Background information
- Born: Roché Pinas 1988 or 1989 Suriname
- Genres: reggae, dancehall

= Benjamin Faya =

Surinamese singer

Roché Pinas (born 1988 or 1989), known professionally as Benjamin Faya, is a Surinamese singer. He primarily performs reggae and dancehall, and has had several number 1 hits on the Nationale Top 40 Suriname. In 2016, he won the national song competition SuriPop.

== Early life ==
Roché Pinas was born in 1988 or 1989. He grew up in a family with seven children; as a child, he received high marks for singing in school. He is married with three children. His employer gives him space to work on his music career, and allows him to be absent for music trips abroad.

Faya began to see success in his music career around 2015. In that year, he performed in the Poetry&Beyond Sessions, a concert series organised by the Platform Support Suriname Foundation. He was featured at the Cayenne Reggae Festival 2015 and 2016 in French Guiana. Around this time, he also had several number 1 hits on the Nationale Top 40 Suriname, including "Heartbreaker", which he dedicated to his wife.

== Breakthrough ==
In 2016, Faya entered the national song competition SuriPop; he won first prize with "Yu kori mi ati" written by Xaviera Spong. After this win, he received a number of offers to perform abroad. Apologizing to his fans in Suriname, Faya said in an interview that he would not be able to support his family with only domestic tours. He also revealed his dream to eventually perform at Madison Square Garden in New York City.

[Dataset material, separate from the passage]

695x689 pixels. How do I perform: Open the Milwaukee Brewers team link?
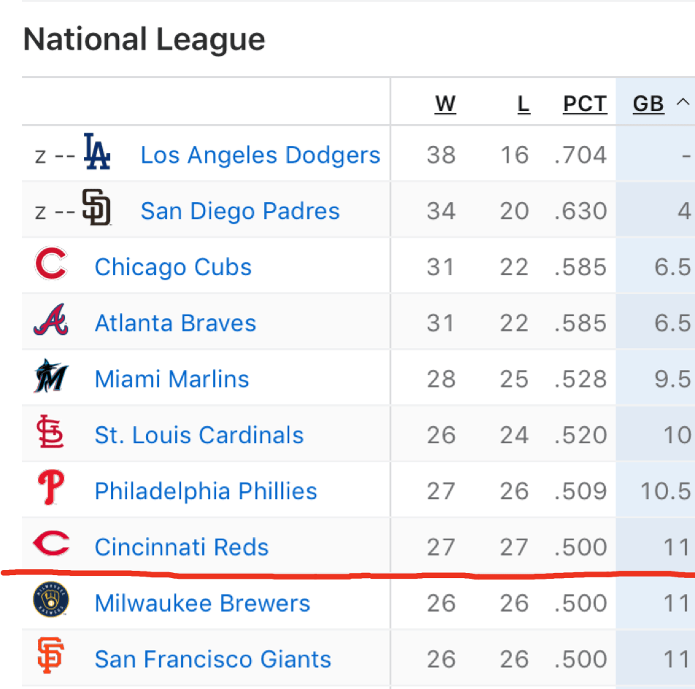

In 2017, Faya closed the Kwaku Summer Festival with the Mega Vibes Band. He also performed at the Reggae Lake Festival in Amsterdam. In Suriname, he was part of the Dobru Neti (Dobru Night) festivities. Faya and several other Surinamese artists performed with Nick & Simon at 't Vat in a concert recorded for Dutch television. In addition, he was invited to perform in the Christmas concert of De Surinaamsche Bank (DSB).

In 2018, Faya performed four concerts in the Netherlands as a member of SuriToppers, a touring supergroup of SuriPop winners. In the same year, he collaborated for the first time with the Dutch urban/kawina band PASSION and contributed two songs for their new EP. In addition, he continued to perform in Suriname, including at events such as Ketikoti and the Heerenstraat Festival.

Faya performed in a January 2020 benefit concert for the healthcare costs of singer Sisa Agi. He was to be part of the SuriToppers again in 2020, but their performances were cancelled due to pandemic restrictions in the Netherlands. He did continue to release records: in mid-2020, he and producer Carter had a number 1 hit with the song "Silence".

In 2021, Faya went to Guyana, which borders Suriname, for a promotional tour. He told Surinamese newspapers that he wants to try to break through in the Caribbean with English-language songs, and he has been working on a new album in English.

== Style ==
Faya cites Surinamese singer Powl Ameerali as a musical inspiration; in reggae, he was influenced by Garnett Silk, Richie Spice and Beres Hammond. Faya mainly performs reggae and dancehall, but has also made forays into other genres. For example, he rapped in Kevin Cruickzz's 2016 song "Turn up". In 2017, he released the Afrobeats song "Fika yu" with Skitzz and Lodilikie, and in 2018 he recorded the house song "Never give up". Faya released his first Dutch-language song in 2020, titled "Je bent van mij".